This “Voices from the Field” webinar occurred on Wednesday, May 10 from 10-11:30 a.m. EST.
Webinar summary:
This interactive panel will discuss women’s movements fighting for better livelihoods, ending violence against women, and supporting inclusion and rights in India. Participants will learn about current majority-women campaigns and movements in West Bengal and Bhopal involving thousands. Discussants will share insightful observations about the challenges of being a solidarity bridge-builder between grassroots movements and global support networks, as well as about the types of tactics and strategic impact that women have on movements, including their leadership and planning.
Presenters:
Arnab Chakraborty works at a national NGO called PRADAN (www.pradan.net) with and for extremely poor women to create robust community organizations to stimulate change in each member who individually feels powerless, each with a deeply limiting sense of self-efficacy. He helps them create an environment of togetherness and oneness, lending support to and reinforcing each other and more easily and readily learn from each other. These women working together creates synergy, a social capital, a social and political space for them to change the distribution of power in society. All these involves “enabling” women to take charge of their life around the economic and socio-political realm. This is to ensure that each poor woman is supported to develop livelihood options enhancing her control over economic resources; effectively participates in local governance systems and builds gender-sensitive accountability processes; negotiates intra-family issues that hinder equal access to rights for women and girls, including addressing domestic violence and access rights and entitlements enshrined in the Constitution. Arnab is also a 2016 LIN Fellowship member and received a small grant to develop and implement training on nonviolent action and resistance to Adhivasi women in West Bengal. The grant supported several TOT workshops and training and action plans distributed to many thousands of women who began their public nonviolent resistance in March 8 on International Women’s Day.

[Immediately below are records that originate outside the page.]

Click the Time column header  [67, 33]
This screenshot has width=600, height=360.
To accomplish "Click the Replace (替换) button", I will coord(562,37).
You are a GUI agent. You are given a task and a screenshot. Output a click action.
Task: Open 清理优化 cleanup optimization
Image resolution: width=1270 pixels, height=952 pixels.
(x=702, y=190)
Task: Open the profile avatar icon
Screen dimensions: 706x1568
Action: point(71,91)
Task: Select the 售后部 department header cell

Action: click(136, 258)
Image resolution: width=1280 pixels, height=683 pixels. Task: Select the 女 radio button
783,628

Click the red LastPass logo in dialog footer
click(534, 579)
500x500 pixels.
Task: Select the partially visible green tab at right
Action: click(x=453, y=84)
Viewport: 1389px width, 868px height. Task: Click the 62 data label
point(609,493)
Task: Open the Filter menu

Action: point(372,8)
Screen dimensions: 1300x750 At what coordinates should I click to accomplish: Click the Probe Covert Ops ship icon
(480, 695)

Reena Shadaan is a doctoral candidate in the Faculty of Environmental Studies at York University (Toronto, Canada). Her work explores gender and environmental racism, environmental health, and reproductive justice. Since 2013, she has been Coordinating Committee member of the North American solidarity tier of the International Campaign for Justice in Bhopal (ICJB) – an environmental justice and corporate accountability campaign that is led by survivors of the 1984 Bhopal gas disaster, and seeks justice for the ongoing disaster in Bhopal, India.